My two older brothers battled with their opposite personalities as they tried to get along with one another. My arrival came as a welcome distraction from their constant warfare. At last someone who would provide them with a real role in life. A little sister had to be looked after and.... made tough! I barely had time to draw breath before my mother packed her three children up and reversed out of the dirt driveway of the unpainted, cement fibro elevated home that was so typical of Darwin's tropical houses. The domestic violence I had always known would become a thing of the past…well for a while anyway.

For me this should have been just another episode of leaving home for the night, but somehow I sensed a change in my mother this night. Her anger subsided more quickly than usual and she smiled over her shoulder like a shaken victor in a battle. Here she was in her own car, with a job and all three of her children “sitting up like Jacko” in the back of the station wagon.


These small babies only eight, six and four years old were already so in tune with the violent fights they had developed a silent ritual for the occasions.
Tiny little school bags were ‘jam packed’ with tomorrow’s clothes, while tonight’s pillows and bed sheets were bundled up as they dashed down to the car where they would wait expectantly for her to come wildly crashing down the stairs shortly after with their father rampaging behind .

I remembered the scene with the ambivalence of a child who loved both parents, seeing my beloved big Dad bellowing at my tiny Mum from the unstable, unmaintained wooden stairs that shook with his anger.
His dark hairy chest heaved with exertion while the white skin underneath danced in the low reflected light from the house. “Gee Dad’s getting fat”, I thought in childlike candor, “He’s nearly got bosoms like Mum... I wish he would just shut up the silly drunk bugger!”
For a moment he seemed to be searching for something on ground around his feet and instinctively I knew he would be looking for stick to come after Mum. "Quick Mum go", both brothers were urging her now with the smae well-honed instincts.

Moments later we were speeding off up Christie Street past the neighbour’s houses to a new life.

“Where are we going Mum?” my brother Tony asked enthusiastically.

Before she could answer my eldest brother Mark interjected with a new sense of authority and knowledge in his voice.

“We don’t know, we just have to get out of our house you know. Dad’s done it this time – he’s too cross and he’s always too drunk to stay with so we are getting out of there”.

Tony seemed to understand and he nodded his little blonde head gravely as he added in a more subdued tone

“Yes I think we should”

My mother elaborated at this point “We are probably going to camp down the beach tonight and then after that I will have to see, we will probably go to the ‘Izods’ for a little while.

I shivered with excitement at Mum’s news, this was definitely different …and it was better than being in bed! Going to the Izods and a million kids …this was bliss!

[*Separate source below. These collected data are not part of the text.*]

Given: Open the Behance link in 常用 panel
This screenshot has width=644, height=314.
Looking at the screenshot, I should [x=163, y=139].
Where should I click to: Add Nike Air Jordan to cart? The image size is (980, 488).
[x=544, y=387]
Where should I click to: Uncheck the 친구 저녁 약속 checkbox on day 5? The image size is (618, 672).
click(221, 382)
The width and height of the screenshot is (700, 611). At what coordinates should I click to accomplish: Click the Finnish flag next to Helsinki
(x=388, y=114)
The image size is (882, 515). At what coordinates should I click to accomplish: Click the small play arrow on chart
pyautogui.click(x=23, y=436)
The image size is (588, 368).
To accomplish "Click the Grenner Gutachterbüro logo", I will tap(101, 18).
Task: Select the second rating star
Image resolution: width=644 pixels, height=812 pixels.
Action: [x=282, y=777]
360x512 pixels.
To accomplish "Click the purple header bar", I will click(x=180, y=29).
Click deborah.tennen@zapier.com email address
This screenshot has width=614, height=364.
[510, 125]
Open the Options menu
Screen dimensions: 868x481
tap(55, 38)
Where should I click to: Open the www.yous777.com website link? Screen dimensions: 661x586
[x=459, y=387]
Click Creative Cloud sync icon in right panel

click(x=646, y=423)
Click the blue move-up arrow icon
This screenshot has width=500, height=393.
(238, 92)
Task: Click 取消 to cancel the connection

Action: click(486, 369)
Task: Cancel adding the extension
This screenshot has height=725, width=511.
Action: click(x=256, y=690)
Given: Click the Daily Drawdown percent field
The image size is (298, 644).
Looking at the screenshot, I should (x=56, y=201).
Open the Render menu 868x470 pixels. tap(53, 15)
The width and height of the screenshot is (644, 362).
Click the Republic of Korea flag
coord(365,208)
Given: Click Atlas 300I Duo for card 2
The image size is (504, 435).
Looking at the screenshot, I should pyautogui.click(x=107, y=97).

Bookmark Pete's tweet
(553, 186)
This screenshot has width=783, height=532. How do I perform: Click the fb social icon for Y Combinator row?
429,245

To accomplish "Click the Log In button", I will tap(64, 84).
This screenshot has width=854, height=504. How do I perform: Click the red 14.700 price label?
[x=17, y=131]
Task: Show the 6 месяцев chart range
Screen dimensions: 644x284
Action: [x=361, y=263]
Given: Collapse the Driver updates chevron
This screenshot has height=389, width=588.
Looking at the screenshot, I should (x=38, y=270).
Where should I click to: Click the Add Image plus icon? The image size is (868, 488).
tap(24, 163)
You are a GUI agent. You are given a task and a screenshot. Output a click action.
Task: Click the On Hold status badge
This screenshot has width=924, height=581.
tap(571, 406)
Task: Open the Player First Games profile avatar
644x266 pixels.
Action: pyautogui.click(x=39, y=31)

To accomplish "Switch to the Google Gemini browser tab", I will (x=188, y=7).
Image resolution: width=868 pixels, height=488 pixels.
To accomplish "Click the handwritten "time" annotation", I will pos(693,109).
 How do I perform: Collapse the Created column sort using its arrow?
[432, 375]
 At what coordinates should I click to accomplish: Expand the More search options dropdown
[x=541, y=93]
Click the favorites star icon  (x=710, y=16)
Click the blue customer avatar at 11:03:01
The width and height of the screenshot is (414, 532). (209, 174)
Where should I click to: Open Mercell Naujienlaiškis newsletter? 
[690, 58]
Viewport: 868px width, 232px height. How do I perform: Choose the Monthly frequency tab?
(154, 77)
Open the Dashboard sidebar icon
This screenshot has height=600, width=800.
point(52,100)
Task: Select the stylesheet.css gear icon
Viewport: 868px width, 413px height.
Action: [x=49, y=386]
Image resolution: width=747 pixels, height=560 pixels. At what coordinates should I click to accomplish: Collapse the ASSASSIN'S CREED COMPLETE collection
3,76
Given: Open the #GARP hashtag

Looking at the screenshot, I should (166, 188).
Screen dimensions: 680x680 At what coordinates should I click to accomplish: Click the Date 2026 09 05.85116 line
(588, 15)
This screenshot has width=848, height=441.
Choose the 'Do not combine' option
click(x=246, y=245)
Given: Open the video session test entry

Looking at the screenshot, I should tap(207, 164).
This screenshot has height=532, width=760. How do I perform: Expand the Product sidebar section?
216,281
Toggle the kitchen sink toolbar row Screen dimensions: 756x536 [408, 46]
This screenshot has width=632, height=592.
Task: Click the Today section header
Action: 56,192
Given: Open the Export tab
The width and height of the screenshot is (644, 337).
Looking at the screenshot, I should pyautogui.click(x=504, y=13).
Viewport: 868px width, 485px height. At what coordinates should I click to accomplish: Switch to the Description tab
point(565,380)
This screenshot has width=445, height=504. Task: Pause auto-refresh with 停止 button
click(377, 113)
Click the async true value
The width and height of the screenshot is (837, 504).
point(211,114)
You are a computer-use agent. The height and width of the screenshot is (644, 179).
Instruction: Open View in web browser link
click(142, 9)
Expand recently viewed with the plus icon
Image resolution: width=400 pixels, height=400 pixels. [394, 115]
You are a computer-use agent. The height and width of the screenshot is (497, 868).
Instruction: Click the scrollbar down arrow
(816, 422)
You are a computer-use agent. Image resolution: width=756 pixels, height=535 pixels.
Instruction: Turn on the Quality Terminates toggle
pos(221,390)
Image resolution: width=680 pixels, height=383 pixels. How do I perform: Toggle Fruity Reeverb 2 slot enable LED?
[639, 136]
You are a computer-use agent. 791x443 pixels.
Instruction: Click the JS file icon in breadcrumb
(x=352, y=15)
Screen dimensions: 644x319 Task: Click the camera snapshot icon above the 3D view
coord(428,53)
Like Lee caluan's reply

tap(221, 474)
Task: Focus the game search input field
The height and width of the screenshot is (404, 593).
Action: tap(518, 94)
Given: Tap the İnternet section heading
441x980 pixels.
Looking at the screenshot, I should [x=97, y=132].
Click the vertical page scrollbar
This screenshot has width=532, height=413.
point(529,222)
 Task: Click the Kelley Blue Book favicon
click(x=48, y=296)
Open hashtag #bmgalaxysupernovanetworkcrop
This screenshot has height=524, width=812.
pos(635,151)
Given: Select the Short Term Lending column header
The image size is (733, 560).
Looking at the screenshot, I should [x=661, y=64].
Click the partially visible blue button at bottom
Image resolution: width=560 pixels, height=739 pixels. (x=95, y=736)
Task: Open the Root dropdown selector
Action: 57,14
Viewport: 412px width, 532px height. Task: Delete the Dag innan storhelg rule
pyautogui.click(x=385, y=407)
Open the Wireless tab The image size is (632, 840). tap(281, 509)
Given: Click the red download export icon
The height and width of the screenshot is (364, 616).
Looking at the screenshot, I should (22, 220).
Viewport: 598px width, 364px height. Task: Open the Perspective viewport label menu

The Holden headlights split the blackness of the moonless night as we nosed our way down the well-worn, familiar sandy track leading to Vestey's Beach and our camp for the night. The car pulled over quickly and the engine's drone was replaced by the sound of waves lapping gently and a soft sea breeze filled the back of the station wagon.
"This is a good spot Mum" reassured Mark and Mum smiled back over her shoulder at him. "Yes and this nice breeze should keep the mozzies away "she added.
"Hey Mum", I interjected the moment, "I need to wee and there is no toilet"!.

"Well you will just have to get out and wee on the ground," shot back Tony

"But I don't wanna go in the dark out there". I whined now.

"Just squat down next to the wheel Deb, it won't matter", contined Mum cajolingly. "Actually you can all get go to the toilet and then settle down and go to sleep. Here's a Kleenex for you to wipe with Deb". Mum handed over a square of soft tissue paper from the ever-present pack in the car.
"I don't need a tissue do I Mum", Tony was more making a statement than asking a question. "No dear, boys don't need tissues for doing a wee". "See!?", Tony sneered at my dilemma, I'm glad I'm not a girl". "Soooo what!?" I retorted scrambling out of the car ahead of him. My toes sunk deliciously into the soft clean sand that lined the beach track and for a moment my fear of the dark no longer seemed to matter, I could just run and jump in this stuff. "Mind you don't get your feet dirty, I don't want grubby little feetmarks on these sheets, I don't know when I will be able to wash them again for a while". Mum, like all mothers always knew!
"Yeah, so that means don't wee on your feet" added Tony.

4 comments:

  1. wow, love how you write! Why on earth haven't you pubbed a book? waiting to hear the next chapter!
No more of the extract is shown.